Daniel Kronauer studies social evolution and behavior within complex societies. The sophisticated behavior, communication, and division of labor within ant colonies make these social insects ideal model systems for this work. His lab uses an integrative approach to understand how natural selection shapes the evolution of insect societies and how social life is regulated at the level of genes, brains, individuals, and colonies.

Daniel Kronauer received his Biology Diploma from the University of Würzburg in 2003, and his PhD from the University of Copenhagen in 2007. He was a Junior Fellow at the Harvard Society of Fellows, before joining the faculty of Rockefeller University in 2011, where he established the Laboratory of Social Evolution and Behavior.
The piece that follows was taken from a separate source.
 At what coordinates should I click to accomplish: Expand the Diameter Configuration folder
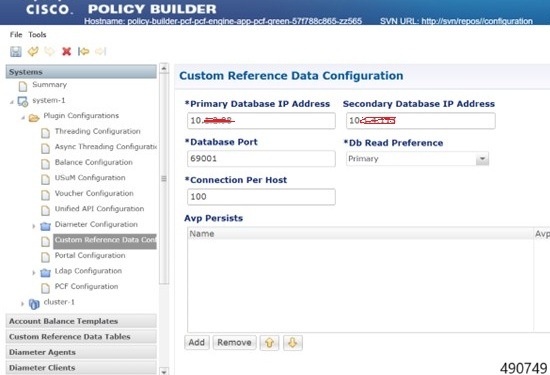34,226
He currently is an Associated Professor at Rockefeller University and an Investigator of the Howard Hughes Medical Institute.
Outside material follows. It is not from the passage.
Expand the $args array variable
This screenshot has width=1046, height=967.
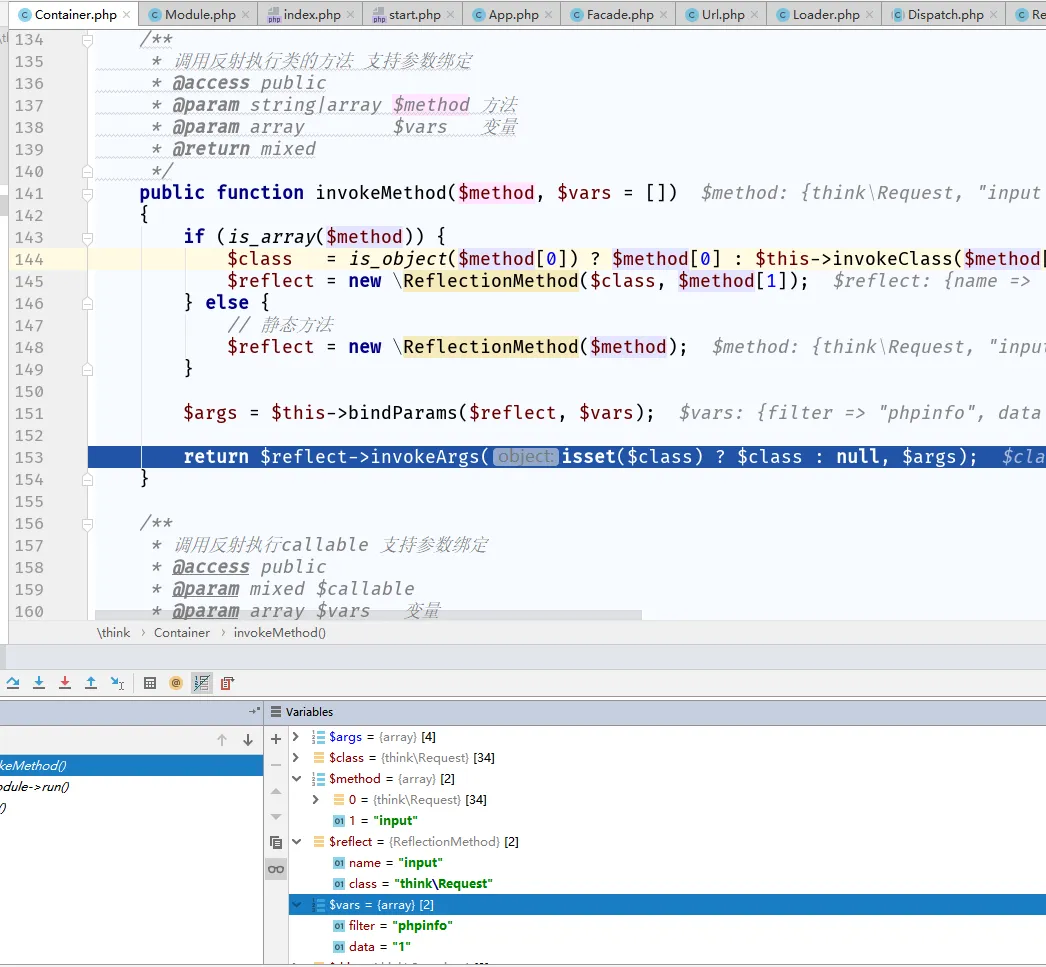[296, 737]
Differentiation, Communication, and Collective Behavior in Ant Societies

My lab’s research program is built around a carefully chosen, unconventional model system, the clonal raider ant Ooceraea biroi. This species combines the rich biology of social insects with unprecedented experimental control, allowing us to work with large numbers of colonies and isogenic strains that can be genetically engineered. We focus on a set of interrelated and complementary questions that are not easily accessible in “classical” model organisms. First, we want to understand the genetic, epigenetic, and neural mechanisms that underlie the differentiation of ants into “castes”. In ants, genetically identical females can develop into queens or workers that differ dramatically in morphology, physiology, behavior, and longevity. Studying such extreme cases of phenotypic plasticity can shed light on general epigenetic and developmental principles. Morphologically and genetically identical workers also specialize on different tasks in the colony, such as foraging or nursing, and we want to understand the underlying mechanisms at the neuromodulatory and circuit level. This addresses the important question of how behavioral individuality arises. Second, ants are walking chemical factories and communicate with a dazzling array of pheromones. We study how the ant chemosensory system has evolved to perceive this chemical language at the periphery, and how social information is processed at higher levels in the brain to generate appropriate behavioral outputs. These studies provide insight into the developmental and coding logic of complex sensory systems, as well as the neurobiological basis of social behavior. Third, we ask how the manifold social interactions between morphologically and behaviorally differentiated ants give rise to adaptive phenomena at the colony level, including collective decision making, foraging, parental behavior, and navigation. Combining these three major research avenues, our overarching goal is to reverse engineer an insect society to obtain a comprehensive molecular and organismic understanding of how such a complex biological system works.